Entries on where items appear
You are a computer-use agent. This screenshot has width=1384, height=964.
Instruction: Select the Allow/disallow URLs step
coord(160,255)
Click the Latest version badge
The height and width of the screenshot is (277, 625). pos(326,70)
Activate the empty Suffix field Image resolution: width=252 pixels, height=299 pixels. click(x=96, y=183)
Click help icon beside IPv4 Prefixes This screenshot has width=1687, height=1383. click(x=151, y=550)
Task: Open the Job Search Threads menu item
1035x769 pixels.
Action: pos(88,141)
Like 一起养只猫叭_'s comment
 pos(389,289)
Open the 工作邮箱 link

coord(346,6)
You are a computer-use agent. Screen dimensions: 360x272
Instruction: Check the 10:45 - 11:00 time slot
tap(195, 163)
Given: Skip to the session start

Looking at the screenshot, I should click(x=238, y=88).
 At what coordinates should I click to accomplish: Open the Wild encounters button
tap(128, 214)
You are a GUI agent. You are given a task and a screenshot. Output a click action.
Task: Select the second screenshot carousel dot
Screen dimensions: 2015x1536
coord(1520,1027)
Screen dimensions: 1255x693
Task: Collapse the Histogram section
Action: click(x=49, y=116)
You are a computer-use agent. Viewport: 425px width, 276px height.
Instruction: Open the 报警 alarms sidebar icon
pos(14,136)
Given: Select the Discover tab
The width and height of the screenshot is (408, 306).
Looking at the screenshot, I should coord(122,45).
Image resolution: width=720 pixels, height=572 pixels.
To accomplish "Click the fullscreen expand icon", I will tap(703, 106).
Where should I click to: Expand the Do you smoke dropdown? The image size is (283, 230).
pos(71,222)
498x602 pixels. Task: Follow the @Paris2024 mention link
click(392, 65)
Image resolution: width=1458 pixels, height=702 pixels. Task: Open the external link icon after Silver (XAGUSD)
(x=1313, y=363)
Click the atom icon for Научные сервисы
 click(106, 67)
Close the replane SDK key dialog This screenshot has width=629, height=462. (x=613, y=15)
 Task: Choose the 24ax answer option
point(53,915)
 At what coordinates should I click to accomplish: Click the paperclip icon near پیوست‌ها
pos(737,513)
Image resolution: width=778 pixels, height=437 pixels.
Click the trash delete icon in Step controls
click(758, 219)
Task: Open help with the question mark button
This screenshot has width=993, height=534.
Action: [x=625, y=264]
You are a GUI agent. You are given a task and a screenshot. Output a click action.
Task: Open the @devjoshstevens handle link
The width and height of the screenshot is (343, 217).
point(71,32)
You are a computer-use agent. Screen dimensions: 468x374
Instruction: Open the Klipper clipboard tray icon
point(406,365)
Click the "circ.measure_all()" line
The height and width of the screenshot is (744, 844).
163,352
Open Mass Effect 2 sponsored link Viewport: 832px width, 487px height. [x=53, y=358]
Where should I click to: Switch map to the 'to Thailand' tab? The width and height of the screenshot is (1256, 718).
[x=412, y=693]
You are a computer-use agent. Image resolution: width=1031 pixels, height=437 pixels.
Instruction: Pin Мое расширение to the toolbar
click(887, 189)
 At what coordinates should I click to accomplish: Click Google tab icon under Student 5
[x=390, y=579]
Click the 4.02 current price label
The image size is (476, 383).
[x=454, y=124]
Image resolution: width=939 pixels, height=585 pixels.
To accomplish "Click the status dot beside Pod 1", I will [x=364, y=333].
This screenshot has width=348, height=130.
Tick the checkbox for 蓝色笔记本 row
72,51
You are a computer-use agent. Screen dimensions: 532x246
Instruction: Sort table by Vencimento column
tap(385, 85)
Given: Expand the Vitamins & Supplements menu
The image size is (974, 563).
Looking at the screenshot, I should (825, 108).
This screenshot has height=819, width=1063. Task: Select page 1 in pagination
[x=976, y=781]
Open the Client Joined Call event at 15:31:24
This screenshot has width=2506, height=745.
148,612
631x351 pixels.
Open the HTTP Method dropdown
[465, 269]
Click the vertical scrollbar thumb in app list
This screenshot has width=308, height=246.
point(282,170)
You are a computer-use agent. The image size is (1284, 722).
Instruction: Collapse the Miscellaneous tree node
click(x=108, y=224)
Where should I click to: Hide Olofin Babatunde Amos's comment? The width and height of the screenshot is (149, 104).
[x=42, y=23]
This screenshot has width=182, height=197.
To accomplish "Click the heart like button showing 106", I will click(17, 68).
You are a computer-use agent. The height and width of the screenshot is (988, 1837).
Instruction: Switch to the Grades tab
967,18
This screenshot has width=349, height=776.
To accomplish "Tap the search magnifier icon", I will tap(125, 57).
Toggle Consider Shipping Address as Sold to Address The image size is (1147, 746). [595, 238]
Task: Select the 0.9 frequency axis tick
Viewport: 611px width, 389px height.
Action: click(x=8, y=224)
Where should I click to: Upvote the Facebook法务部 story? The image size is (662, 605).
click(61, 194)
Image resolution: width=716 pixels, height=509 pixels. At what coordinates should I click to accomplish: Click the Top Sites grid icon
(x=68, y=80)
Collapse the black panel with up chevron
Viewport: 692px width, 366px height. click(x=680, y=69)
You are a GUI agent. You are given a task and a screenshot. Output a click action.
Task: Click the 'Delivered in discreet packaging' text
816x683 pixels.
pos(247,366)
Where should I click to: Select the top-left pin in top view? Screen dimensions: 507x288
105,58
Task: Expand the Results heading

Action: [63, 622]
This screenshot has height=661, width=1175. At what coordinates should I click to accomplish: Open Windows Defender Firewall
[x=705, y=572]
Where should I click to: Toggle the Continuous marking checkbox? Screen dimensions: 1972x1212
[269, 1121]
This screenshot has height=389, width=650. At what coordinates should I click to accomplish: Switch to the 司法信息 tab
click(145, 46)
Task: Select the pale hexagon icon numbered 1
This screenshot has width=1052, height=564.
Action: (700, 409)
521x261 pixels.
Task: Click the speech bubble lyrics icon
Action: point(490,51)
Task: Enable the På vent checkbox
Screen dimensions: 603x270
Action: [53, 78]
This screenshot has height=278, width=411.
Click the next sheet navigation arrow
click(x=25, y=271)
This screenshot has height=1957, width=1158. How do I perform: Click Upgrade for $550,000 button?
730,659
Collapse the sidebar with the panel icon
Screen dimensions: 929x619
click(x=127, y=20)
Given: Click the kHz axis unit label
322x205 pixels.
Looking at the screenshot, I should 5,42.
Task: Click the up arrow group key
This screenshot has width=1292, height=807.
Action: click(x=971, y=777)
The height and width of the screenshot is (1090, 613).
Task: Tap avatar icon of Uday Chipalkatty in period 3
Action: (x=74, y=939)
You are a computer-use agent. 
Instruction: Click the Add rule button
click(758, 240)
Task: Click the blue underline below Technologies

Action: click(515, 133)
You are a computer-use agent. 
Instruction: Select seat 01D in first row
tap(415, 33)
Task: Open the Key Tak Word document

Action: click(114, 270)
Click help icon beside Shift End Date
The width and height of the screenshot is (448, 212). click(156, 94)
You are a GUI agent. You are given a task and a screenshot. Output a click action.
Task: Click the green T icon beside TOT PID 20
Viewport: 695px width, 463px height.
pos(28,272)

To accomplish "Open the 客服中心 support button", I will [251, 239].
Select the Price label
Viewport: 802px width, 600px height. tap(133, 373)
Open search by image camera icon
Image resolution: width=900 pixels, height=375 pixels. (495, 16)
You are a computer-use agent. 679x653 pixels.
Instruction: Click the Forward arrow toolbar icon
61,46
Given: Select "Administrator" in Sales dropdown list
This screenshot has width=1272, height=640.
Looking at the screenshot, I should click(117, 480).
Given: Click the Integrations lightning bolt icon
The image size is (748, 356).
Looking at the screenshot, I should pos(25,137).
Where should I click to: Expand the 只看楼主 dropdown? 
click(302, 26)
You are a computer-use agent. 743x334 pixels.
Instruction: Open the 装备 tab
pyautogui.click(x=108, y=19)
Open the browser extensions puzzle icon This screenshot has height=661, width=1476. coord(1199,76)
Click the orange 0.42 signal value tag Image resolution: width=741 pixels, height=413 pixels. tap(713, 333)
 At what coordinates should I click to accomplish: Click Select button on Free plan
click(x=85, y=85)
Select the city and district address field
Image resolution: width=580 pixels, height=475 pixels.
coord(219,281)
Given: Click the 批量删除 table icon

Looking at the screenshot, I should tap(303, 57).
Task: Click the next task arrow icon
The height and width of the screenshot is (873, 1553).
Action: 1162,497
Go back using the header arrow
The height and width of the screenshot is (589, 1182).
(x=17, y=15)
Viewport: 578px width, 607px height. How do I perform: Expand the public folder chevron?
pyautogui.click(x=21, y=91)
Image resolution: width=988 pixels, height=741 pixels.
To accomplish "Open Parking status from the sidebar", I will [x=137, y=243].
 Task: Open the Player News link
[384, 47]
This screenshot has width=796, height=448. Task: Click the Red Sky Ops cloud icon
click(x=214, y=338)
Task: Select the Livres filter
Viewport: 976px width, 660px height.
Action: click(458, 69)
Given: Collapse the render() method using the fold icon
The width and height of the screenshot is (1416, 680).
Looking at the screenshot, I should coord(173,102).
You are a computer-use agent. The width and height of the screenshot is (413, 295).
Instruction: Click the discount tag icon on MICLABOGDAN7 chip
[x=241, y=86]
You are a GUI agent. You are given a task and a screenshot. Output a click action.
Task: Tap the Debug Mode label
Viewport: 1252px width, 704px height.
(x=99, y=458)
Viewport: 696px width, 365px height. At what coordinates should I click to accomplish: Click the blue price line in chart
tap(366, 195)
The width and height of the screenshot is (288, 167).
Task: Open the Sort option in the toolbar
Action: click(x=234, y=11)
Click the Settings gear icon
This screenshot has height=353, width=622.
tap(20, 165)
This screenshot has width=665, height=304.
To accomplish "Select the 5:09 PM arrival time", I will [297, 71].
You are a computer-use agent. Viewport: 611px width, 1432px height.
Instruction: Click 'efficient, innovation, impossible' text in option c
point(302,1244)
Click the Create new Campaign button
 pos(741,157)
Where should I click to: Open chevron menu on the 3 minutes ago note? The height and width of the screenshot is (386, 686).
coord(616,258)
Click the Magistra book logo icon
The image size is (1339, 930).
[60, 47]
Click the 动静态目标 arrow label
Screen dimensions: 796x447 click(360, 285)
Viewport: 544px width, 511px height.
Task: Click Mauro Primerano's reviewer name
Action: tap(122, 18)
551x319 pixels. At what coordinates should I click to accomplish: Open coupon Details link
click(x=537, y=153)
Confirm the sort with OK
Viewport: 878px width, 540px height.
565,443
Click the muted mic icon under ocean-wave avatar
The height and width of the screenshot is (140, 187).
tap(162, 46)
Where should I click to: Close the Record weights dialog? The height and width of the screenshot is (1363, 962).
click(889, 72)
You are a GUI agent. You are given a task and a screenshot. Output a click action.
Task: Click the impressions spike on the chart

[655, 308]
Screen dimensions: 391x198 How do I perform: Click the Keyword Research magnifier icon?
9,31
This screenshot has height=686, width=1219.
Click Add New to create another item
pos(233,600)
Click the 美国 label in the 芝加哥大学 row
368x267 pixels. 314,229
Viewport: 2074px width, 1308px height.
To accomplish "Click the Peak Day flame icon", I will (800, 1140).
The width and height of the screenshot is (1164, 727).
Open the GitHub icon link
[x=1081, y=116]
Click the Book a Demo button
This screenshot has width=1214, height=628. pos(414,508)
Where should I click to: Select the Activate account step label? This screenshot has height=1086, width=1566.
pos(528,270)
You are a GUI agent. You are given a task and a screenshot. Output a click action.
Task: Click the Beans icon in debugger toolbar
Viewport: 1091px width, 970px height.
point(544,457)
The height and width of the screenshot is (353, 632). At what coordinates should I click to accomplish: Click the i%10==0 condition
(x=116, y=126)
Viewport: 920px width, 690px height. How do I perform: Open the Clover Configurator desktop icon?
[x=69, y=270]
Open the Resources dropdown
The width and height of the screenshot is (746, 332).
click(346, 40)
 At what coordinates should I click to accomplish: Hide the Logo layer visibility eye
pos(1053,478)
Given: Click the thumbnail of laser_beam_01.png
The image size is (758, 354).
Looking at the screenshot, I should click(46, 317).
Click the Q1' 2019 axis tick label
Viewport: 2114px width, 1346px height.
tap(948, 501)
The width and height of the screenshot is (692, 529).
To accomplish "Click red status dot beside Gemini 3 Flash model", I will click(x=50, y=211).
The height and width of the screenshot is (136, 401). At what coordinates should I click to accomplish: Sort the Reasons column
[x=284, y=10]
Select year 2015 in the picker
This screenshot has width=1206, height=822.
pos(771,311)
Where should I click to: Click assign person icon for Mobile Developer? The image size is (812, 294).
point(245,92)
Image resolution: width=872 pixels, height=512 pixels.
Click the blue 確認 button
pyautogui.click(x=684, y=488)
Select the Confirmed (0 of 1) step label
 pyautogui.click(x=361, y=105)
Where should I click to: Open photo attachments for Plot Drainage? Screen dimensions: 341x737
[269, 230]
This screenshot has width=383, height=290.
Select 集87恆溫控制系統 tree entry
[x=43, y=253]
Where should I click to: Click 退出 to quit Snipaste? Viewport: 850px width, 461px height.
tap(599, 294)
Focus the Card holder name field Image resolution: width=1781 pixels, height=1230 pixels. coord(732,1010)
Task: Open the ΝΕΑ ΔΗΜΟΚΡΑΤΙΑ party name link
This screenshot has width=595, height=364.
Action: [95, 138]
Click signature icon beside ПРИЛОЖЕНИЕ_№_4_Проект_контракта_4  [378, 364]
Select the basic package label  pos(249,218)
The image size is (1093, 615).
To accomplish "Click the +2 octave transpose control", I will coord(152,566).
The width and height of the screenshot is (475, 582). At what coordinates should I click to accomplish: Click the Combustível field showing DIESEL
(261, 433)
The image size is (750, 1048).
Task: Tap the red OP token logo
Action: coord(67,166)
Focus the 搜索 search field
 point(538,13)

Task directions:
Count the lines of the entries that contain the string "link", treating case as significant. Give only the number.

The solution:
9